- **Assignment**: Read through the listing below and return only the lines containing "legend".

Input data section start

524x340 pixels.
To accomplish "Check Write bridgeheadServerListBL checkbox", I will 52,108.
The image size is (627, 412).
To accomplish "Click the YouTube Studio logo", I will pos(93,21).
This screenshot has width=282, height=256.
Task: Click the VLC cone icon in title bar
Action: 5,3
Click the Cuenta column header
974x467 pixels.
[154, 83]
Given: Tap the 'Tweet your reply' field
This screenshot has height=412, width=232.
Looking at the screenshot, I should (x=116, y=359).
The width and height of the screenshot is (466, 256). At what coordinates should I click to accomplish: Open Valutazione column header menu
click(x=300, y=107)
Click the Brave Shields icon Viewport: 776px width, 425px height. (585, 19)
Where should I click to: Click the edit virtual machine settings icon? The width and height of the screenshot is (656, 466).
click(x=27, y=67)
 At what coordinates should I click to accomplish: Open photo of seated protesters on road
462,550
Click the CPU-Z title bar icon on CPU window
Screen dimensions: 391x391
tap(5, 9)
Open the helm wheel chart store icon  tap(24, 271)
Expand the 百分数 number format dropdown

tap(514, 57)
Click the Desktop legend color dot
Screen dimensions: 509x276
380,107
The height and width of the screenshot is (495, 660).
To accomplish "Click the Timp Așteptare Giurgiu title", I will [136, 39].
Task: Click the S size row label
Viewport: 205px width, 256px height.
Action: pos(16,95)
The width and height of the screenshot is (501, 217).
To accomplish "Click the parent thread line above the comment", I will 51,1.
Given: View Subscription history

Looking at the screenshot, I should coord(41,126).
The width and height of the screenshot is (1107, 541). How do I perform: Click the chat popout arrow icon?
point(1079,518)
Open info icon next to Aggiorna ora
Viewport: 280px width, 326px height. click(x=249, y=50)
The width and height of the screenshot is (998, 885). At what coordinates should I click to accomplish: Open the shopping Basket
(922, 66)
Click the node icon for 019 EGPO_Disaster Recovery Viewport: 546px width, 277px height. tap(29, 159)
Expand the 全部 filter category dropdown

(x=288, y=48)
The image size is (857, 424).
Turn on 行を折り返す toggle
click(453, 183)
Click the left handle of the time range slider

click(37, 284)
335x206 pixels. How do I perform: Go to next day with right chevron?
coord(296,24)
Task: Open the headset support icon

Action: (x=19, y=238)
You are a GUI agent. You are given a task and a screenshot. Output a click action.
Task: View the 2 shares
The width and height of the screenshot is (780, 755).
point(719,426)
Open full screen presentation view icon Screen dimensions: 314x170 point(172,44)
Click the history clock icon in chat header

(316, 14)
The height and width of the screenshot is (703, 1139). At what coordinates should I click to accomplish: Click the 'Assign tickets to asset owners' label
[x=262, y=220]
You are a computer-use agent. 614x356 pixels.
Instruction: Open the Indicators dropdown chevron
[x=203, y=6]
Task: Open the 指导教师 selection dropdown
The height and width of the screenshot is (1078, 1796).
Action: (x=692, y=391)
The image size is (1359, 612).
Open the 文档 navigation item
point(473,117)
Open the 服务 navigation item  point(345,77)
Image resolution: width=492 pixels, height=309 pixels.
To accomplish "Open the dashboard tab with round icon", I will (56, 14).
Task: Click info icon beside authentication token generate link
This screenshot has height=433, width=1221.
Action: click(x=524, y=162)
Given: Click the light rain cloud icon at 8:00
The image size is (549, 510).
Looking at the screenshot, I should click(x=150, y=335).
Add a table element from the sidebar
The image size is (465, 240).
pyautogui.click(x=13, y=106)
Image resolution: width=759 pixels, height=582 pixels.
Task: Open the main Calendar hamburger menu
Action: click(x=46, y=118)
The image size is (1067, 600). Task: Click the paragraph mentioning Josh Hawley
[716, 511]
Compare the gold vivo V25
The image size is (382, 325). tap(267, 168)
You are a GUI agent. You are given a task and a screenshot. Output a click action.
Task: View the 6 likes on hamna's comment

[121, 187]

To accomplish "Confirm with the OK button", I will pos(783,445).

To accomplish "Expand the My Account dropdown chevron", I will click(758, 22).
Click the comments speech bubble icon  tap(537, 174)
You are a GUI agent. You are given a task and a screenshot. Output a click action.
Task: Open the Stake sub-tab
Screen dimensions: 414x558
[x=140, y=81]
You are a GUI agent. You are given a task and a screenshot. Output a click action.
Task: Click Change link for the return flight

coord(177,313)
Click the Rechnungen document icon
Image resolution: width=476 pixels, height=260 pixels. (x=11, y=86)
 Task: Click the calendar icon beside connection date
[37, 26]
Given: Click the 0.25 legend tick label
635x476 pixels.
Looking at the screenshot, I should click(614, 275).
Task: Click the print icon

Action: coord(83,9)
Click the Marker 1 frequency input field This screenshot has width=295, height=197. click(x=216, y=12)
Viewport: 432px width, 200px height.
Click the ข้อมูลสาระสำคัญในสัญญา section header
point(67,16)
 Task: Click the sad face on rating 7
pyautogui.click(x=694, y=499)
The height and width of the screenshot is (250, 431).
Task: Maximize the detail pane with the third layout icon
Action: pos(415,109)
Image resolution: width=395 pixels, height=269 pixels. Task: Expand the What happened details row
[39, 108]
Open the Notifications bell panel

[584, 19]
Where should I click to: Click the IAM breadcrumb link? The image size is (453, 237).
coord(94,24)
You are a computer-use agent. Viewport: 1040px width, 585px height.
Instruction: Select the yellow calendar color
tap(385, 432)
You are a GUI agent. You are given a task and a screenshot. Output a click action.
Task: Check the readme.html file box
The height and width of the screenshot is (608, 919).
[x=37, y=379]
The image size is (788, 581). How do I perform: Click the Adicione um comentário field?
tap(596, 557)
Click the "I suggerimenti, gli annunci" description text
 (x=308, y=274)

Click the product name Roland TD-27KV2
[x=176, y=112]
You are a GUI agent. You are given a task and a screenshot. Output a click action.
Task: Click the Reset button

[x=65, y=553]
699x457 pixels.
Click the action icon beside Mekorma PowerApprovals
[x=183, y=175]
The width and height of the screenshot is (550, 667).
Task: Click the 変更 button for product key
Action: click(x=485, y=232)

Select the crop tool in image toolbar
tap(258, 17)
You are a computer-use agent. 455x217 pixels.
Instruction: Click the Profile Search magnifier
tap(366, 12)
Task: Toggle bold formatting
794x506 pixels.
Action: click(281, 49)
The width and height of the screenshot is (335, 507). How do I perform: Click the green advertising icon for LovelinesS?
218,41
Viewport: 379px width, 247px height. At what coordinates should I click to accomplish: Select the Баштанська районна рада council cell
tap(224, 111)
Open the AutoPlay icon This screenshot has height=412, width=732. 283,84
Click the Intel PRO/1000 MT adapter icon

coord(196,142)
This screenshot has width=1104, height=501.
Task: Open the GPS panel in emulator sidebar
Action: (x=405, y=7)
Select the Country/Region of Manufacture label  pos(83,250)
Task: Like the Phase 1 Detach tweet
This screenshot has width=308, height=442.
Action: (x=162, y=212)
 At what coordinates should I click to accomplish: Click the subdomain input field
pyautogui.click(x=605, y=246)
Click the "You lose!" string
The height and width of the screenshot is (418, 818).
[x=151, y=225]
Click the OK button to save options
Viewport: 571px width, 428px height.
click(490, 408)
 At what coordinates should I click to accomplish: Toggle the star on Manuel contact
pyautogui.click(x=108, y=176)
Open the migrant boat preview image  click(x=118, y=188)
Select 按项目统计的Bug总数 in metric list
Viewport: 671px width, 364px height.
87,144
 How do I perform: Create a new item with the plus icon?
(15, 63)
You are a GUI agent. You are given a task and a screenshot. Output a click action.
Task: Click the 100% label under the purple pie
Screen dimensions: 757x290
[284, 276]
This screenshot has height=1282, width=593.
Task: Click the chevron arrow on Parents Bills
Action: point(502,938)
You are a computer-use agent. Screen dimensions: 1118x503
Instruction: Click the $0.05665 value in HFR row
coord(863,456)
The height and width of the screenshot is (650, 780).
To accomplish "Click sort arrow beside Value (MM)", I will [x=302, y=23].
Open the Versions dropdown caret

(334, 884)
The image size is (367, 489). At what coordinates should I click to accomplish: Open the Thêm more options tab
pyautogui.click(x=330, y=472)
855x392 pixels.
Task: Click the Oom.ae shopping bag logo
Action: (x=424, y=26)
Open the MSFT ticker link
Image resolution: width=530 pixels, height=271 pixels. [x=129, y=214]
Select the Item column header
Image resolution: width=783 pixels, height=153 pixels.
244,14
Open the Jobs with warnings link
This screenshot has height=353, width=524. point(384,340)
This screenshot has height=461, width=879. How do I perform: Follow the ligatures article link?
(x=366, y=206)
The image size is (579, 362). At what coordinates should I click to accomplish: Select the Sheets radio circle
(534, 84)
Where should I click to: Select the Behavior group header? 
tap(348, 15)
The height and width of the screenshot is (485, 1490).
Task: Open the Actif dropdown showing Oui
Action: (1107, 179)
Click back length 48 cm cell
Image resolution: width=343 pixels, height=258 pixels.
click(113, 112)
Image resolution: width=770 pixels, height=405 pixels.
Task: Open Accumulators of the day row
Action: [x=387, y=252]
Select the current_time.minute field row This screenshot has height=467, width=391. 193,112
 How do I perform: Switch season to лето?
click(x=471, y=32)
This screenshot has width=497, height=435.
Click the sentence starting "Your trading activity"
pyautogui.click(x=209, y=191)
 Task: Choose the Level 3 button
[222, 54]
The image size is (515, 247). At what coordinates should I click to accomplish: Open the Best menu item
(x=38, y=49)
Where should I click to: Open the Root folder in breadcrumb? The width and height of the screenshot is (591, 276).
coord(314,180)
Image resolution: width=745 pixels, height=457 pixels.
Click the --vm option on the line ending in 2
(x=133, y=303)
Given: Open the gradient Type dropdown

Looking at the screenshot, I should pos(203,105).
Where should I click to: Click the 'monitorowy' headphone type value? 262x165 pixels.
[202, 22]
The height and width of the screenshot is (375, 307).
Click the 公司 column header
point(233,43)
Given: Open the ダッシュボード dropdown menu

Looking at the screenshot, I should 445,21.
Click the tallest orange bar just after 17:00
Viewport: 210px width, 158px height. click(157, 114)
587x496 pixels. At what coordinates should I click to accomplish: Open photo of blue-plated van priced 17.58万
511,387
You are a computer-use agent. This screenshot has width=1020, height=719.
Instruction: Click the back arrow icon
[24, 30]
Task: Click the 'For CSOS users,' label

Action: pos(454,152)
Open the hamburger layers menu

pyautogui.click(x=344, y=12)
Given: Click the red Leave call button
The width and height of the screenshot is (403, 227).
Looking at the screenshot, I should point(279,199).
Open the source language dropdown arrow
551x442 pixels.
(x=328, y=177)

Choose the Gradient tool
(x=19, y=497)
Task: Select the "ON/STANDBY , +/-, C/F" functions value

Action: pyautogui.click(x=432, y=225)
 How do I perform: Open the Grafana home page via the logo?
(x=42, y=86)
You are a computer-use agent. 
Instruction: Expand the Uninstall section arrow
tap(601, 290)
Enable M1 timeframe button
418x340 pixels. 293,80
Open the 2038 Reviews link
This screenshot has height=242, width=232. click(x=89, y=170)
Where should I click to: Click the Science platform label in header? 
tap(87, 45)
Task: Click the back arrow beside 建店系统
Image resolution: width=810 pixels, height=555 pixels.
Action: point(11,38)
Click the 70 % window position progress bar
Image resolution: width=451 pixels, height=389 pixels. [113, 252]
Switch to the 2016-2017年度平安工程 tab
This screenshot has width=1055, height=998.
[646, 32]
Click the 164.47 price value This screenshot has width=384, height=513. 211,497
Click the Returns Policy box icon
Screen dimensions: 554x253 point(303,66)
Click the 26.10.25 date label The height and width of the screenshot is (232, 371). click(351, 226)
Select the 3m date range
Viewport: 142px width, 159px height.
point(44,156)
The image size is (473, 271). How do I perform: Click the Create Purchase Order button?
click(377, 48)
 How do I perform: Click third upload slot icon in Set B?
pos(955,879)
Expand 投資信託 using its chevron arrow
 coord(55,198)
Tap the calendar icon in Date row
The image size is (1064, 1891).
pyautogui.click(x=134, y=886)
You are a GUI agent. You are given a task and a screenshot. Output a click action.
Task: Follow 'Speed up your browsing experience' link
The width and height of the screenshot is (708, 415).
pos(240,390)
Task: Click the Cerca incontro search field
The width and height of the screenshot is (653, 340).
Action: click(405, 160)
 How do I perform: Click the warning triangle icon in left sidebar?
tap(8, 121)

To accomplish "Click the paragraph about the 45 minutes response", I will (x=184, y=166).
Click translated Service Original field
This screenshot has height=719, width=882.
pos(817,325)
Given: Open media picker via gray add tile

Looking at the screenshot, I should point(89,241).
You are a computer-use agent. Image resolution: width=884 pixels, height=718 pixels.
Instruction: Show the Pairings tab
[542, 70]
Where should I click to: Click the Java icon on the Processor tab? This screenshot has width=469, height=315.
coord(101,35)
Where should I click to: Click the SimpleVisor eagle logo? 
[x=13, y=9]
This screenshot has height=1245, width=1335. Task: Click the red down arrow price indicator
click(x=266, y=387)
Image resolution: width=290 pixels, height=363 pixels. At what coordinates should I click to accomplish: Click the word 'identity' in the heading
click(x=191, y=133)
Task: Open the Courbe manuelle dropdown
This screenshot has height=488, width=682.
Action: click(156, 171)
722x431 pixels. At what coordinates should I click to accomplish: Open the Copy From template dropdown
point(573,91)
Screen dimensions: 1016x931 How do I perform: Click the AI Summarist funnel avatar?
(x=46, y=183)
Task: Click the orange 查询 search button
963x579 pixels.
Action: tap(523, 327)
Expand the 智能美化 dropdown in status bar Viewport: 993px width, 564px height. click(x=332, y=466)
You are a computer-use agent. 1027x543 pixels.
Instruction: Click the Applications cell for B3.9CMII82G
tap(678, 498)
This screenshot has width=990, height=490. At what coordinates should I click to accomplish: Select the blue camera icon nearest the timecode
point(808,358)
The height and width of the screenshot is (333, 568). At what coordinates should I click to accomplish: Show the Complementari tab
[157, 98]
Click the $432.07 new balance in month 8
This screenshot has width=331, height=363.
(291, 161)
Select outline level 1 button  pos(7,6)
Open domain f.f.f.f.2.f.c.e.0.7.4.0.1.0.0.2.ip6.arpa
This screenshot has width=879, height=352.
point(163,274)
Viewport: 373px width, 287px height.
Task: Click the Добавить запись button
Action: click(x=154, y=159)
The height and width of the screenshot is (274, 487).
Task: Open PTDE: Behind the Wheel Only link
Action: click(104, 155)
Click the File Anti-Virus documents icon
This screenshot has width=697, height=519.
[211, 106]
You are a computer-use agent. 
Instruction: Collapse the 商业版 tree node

Input data section end

- **Reply to the exercise**:
Click the Desktop legend color dot
Given: Click the 0.25 legend tick label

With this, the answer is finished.